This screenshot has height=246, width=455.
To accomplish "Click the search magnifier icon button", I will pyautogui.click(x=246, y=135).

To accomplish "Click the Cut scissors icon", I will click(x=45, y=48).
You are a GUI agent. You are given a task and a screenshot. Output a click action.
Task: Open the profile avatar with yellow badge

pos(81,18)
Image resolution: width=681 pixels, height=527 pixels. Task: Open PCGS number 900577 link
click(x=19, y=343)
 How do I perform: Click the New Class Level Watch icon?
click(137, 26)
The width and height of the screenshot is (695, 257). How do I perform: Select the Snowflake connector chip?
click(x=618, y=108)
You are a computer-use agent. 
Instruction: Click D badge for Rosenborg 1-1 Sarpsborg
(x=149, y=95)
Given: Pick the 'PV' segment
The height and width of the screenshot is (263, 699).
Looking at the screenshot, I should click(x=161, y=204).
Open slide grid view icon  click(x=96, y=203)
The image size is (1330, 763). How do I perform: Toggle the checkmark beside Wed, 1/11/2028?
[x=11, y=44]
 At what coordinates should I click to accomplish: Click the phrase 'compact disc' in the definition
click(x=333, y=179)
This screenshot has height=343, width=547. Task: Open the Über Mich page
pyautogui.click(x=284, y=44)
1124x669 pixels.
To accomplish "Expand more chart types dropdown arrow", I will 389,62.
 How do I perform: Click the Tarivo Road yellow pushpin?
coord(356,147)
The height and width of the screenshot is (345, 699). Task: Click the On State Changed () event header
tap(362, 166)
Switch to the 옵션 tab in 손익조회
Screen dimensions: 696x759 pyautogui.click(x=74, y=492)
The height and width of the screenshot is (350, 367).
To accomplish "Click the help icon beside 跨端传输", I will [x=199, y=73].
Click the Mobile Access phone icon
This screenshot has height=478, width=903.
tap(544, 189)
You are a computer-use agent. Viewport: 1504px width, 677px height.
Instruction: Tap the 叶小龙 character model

::::::

▸ Action item: Your job is to print all of the material again, word for word.

▸ Output of the task:
This screenshot has height=246, width=455.
To accomplish "Click the search magnifier icon button", I will pyautogui.click(x=246, y=135).

To accomplish "Click the Cut scissors icon", I will click(x=45, y=48).
You are a GUI agent. You are given a task and a screenshot. Output a click action.
Task: Open the profile avatar with yellow badge

pos(81,18)
Image resolution: width=681 pixels, height=527 pixels. Task: Open PCGS number 900577 link
click(x=19, y=343)
 How do I perform: Click the New Class Level Watch icon?
click(137, 26)
The width and height of the screenshot is (695, 257). How do I perform: Select the Snowflake connector chip?
click(x=618, y=108)
You are a computer-use agent. 
Instruction: Click D badge for Rosenborg 1-1 Sarpsborg
(x=149, y=95)
Given: Pick the 'PV' segment
The height and width of the screenshot is (263, 699).
Looking at the screenshot, I should click(x=161, y=204).
Open slide grid view icon  click(x=96, y=203)
The image size is (1330, 763). How do I perform: Toggle the checkmark beside Wed, 1/11/2028?
[x=11, y=44]
 At what coordinates should I click to accomplish: Click the phrase 'compact disc' in the definition
click(x=333, y=179)
This screenshot has height=343, width=547. Task: Open the Über Mich page
pyautogui.click(x=284, y=44)
1124x669 pixels.
To accomplish "Expand more chart types dropdown arrow", I will 389,62.
 How do I perform: Click the Tarivo Road yellow pushpin?
coord(356,147)
The height and width of the screenshot is (345, 699). Task: Click the On State Changed () event header
tap(362, 166)
Switch to the 옵션 tab in 손익조회
Screen dimensions: 696x759 pyautogui.click(x=74, y=492)
The height and width of the screenshot is (350, 367).
To accomplish "Click the help icon beside 跨端传输", I will [x=199, y=73].
Click the Mobile Access phone icon
This screenshot has height=478, width=903.
tap(544, 189)
You are a computer-use agent. Viewport: 1504px width, 677px height.
Instruction: Tap the 叶小龙 character model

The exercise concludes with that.